Give the lines again exactly as they appear below, from the line with "Task: Open the FX5-SF-MU4T5 product image" to the line with "You are a GUI", both included, and only those lines. Leave every picture out.

==== Record set ====

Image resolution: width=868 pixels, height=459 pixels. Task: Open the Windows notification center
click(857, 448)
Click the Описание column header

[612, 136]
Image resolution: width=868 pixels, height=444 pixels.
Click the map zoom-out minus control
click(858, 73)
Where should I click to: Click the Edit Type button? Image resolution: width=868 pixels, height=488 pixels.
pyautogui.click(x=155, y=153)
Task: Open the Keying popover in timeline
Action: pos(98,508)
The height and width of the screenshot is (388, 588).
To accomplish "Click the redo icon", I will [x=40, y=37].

====
==== Record set ====

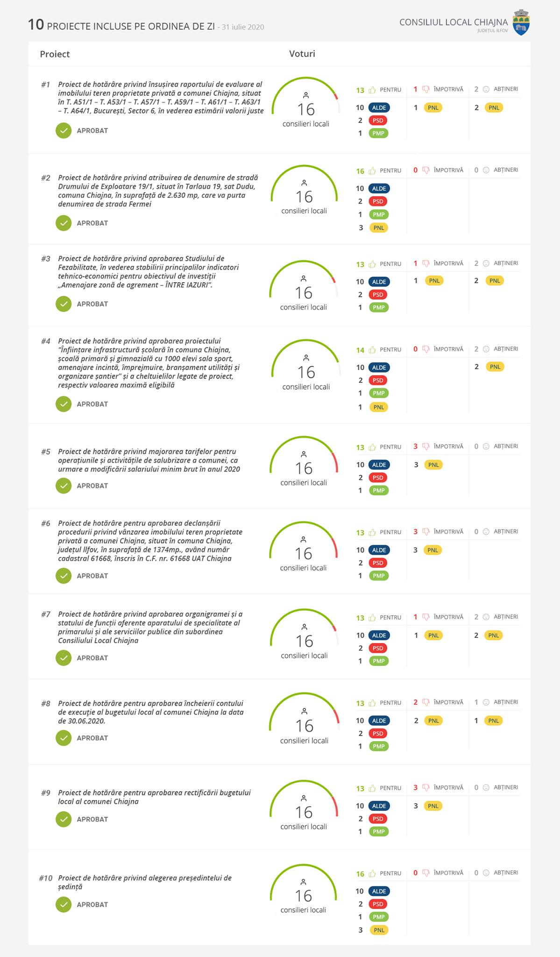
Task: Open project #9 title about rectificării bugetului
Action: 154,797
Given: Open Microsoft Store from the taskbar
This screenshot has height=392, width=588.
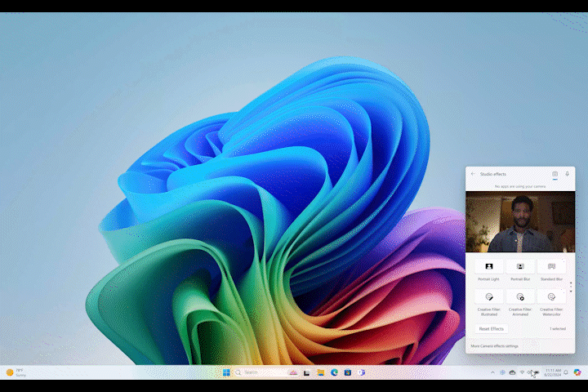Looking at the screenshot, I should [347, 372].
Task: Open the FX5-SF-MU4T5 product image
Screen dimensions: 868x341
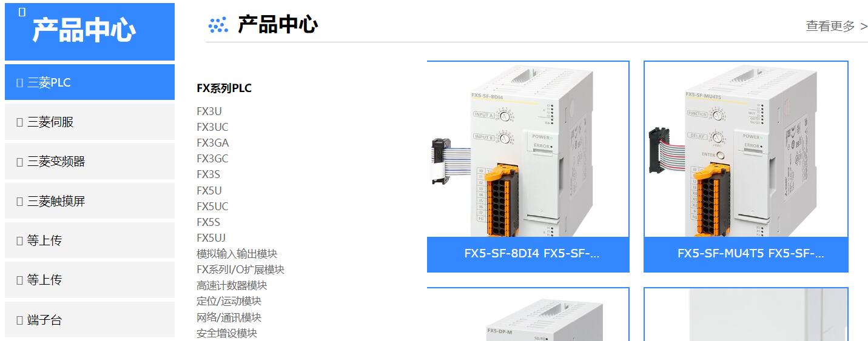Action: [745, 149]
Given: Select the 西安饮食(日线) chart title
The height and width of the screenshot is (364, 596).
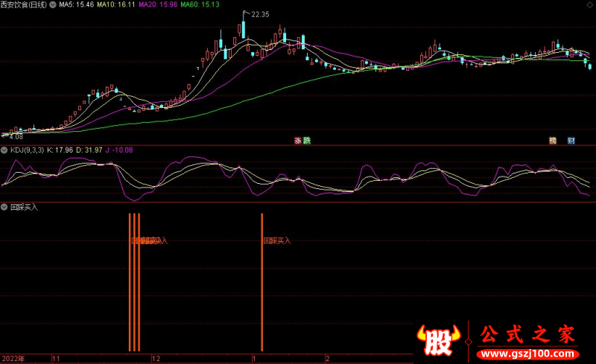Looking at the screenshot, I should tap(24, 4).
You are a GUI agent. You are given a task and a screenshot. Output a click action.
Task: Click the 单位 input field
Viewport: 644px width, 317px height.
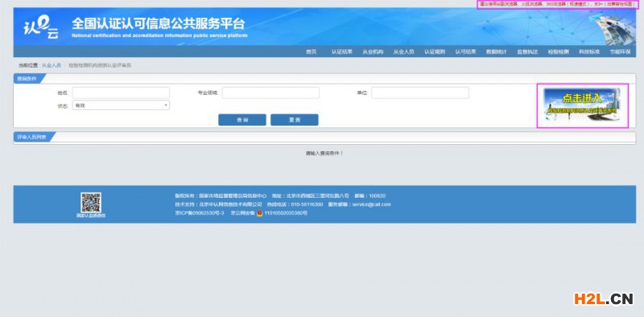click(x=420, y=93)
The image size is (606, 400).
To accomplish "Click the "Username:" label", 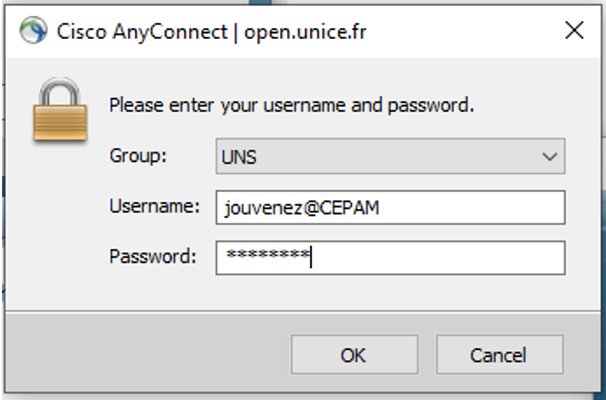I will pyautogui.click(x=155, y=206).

====

--- Answer box ---
Task: Open the FX5-SF-MU4T5 product image
Screen dimensions: 868x341
Action: [745, 149]
Given: Select the 西安饮食(日线) chart title
The height and width of the screenshot is (364, 596).
Looking at the screenshot, I should tap(24, 4).
You are a GUI agent. You are given a task and a screenshot. Output a click action.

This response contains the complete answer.